Admirei-me com aquele senhor. Bastava um bem-vindos e eu já me contentaria. Há tanto tempo que não mais vestia a farda, convivia com poucos militares porque em Seberi não tem quartel, e ainda assim era mais disciplinado que muito soldado recém egresso. Percebi o quão importante pode se tornar o Exército a um cidadão que sai da sua cidade e vai morar em outra longe. O jovem entra em contato com outra cultura, outros costumes, realiza novas atividades, coisas que não tinha noção que faria.

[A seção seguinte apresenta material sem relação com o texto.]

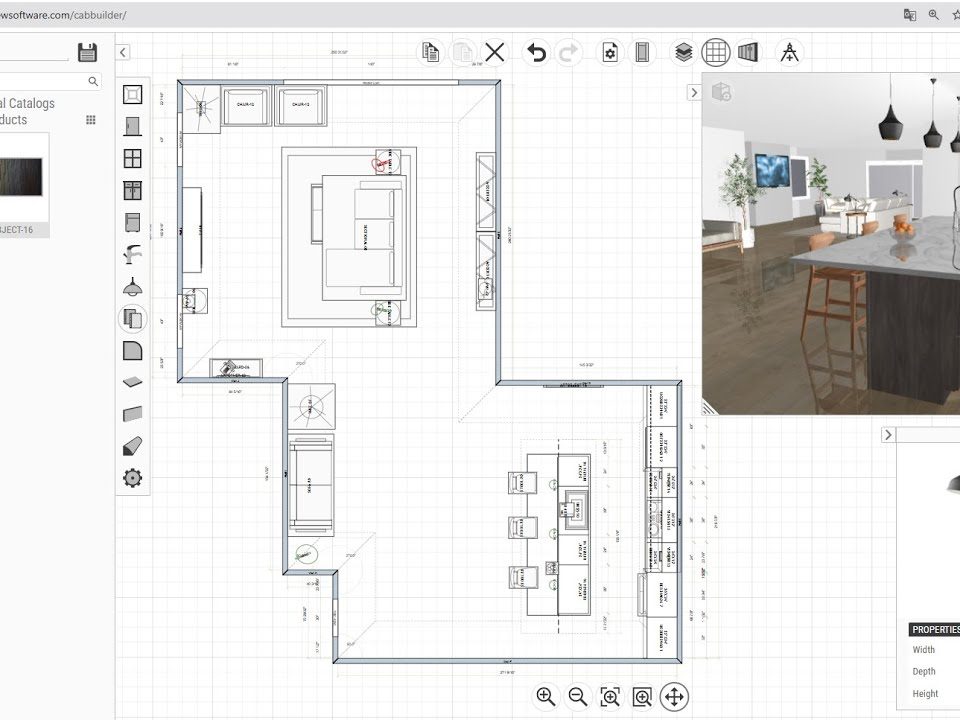The width and height of the screenshot is (960, 720).
Task: Select the window tool in left toolbar
Action: pyautogui.click(x=132, y=158)
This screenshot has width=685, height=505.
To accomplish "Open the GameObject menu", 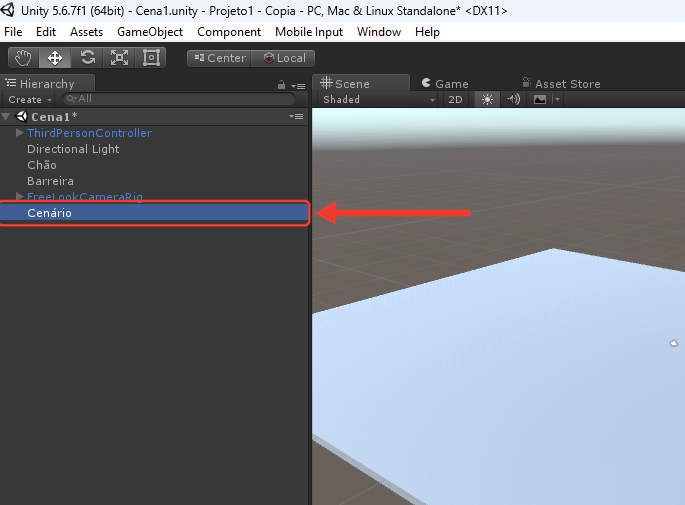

Notei, também, a valorização que as pessoas mais velhas dão a princípios fundamentais, ainda que aprendidos ou reforçados muitos anos antes. Tio Nico era a expressão máxima desse apreço às Instituições. Não somente ele cumprimentava-nos com prazer e admiração. Muitos transeuntes acenavam, davam “oi” ou simplesmente comentavam entre si, baixinho, olha eles lá!

Conheci outras pessoas sensacionais de Seberi. O Tenente Perugino foi uma. Formou-se Sargento e evoluiu na carreira até o posto de Tenente, já estando próximo da aposentadoria (ou reserva como se chama a aposentadoria militar). Italiano até no modo de falar indiscretamente, contou-nos casos e mais casos da sua vida na caserna enquanto proporcionava-nos um almoço digno de General.

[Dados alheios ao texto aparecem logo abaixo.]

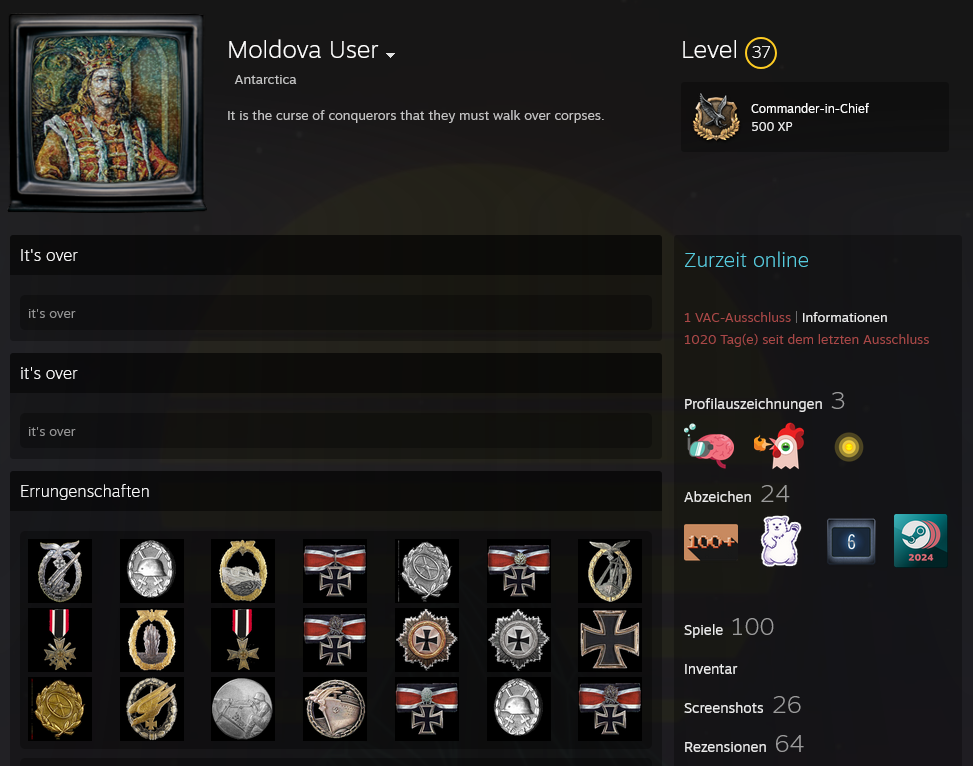Open the white polar bear badge
Viewport: 973px width, 766px height.
[781, 541]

Interessei-me muito sobre a vida do Tio Nico e saí em busca de mais informações sobre a vida daquele admirável senhor. Seu nome completo: Antônio Ferreira de Bairros. Profissão: além de aposentado (creio que seria mais interessante chamá-lo de reservista), vigilante da prefeitura de Seberi há 35 anos. Pessoa muito conhecida na prefeitura, o legítimo “Severino”, o homem-bombril, mil e uma utilidades.

Conversei com o pessoal e pensamos em retribuir um pouco o carinho do nosso ex-militar Tio Nico. Não havia muitos recursos à mão. Um Sargento sugeriu um gorro. Explico: uma espécie de boné militar. Presenteamos então o Tio Nico com o dito gorro.

Eis que ele pôs a lembrança na cabeça e não tirou mais. Aliás, minto. Toda vez que passávamos pela porta de entrada da prefeitura ele retirava-o, tomava a posição de sentido e esperava-nos cruzar.

Experiência sem igual ter conhecido o Tio Nico. Ter conhecido pessoas tão amigáveis como as daquela região. Cresce o compromisso em formar bem os jovens que adentram na vida da caserna. Aumenta a responsabilidade quando se sabe o quão importante você pode se tornar a uma pessoa. Quem não dirá que daqui a cinquenta anos um novo Tio Nico apresente-se a outros jovens militares?